Document excerpt —

################

On June 4th, President Trump, citing authority under the National Emergencies Act, issued an Executive Order laying out the Administration’s new policy. Over the next 30 days, a host of agencies, including the Department of Transportation, Department of the Interior, Department of Defense, and the Army Corps of Engineers will identify infrastructure projects that meet the criteria for approval expedition.

The Executive Order comes as the Council for Environmental Quality is looking to completely overhaul, streamline, and speed up the process for projects requiring review under the National Environmental Policy Act – more commonly known as the NEPA Process. If the Administration wants to make transportation projects part of its recovery efforts, then rapid completion of NEPA reviews is essential. Under the current rules, only 7% of reviews for federal highway projects are completed in under two years, with 60% of reviews taking longer than six years.

According to the Executive Order, “The need for continued progress in this streamlining effort is all the more acute now, due to the ongoing economic crisis.  Unnecessary regulatory delays will deny our citizens opportunities for jobs and economic security, keeping millions of Americans out of work and hindering our economic recovery from the national emergency.”

Responses to the new Executive Order are mixed. Streamlining the NEPA process has long been a target for industry and Republicans alike, and have hailed the President’s efforts to fast track infrastructure projects.

Representative Sam Graves, Ranking Member of the House Transportation Committee said in a statement: “Time is money, so eliminating delays that hold up or kill projects will have the same impact as increasing funding, and it will let workers get back on the job improving our infrastructure.”

However, environmental groups say the Executive Order stacks the deck against efforts to protect the environment.

Gina McCarthy, the Administrator for the Environmental Protection Agency and now head of the National Resources Defense Council, released her own statement: “Instead of trying to ease the pain of a nation in crisis, President Trump is focused on easing the pain of polluters. Abusing emergency powers to deep-six necessary environmental reviews is utterly senseless.”

As America shifts into recovery mode, expect more out of the box thinking from the Trump Administration. Even if the Executive Order gets challenged in court, expect the agencies to work swiftly to build a list of truly shovel ready projects.

################

Records shown —
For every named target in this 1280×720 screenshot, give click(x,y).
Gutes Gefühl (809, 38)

################

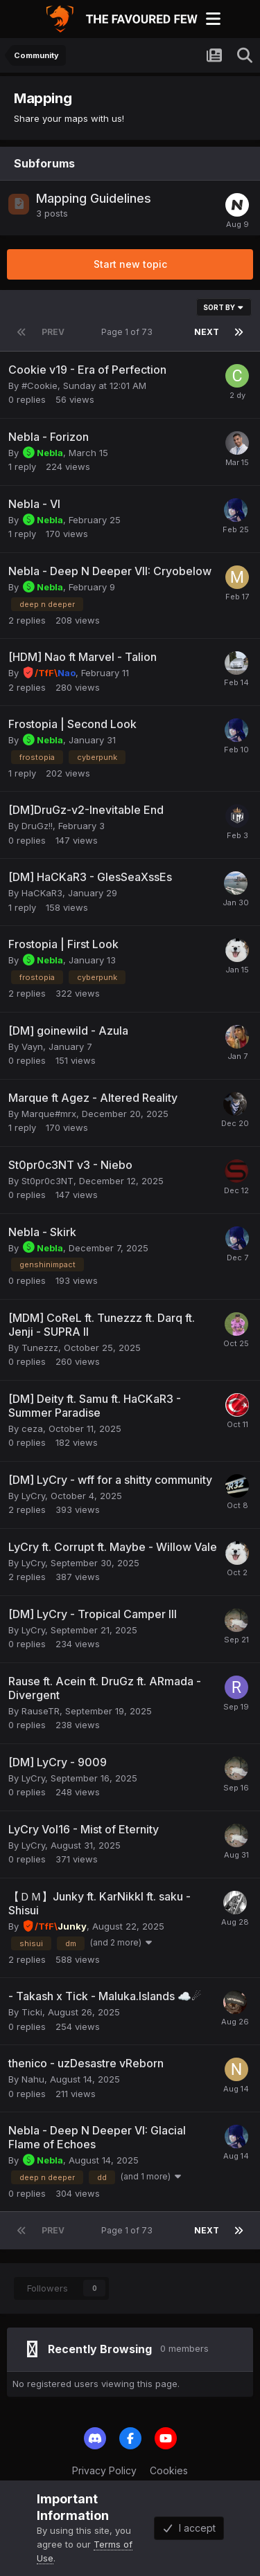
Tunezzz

################

In the article on the infrastructure executive order, repeat the passage from "As America shifts" up to and including "shovel ready projects.". The material isn't needed.

As America shifts into recovery mode, expect more out of the box thinking from the Trump Administration. Even if the Executive Order gets challenged in court, expect the agencies to work swiftly to build a list of truly shovel ready projects.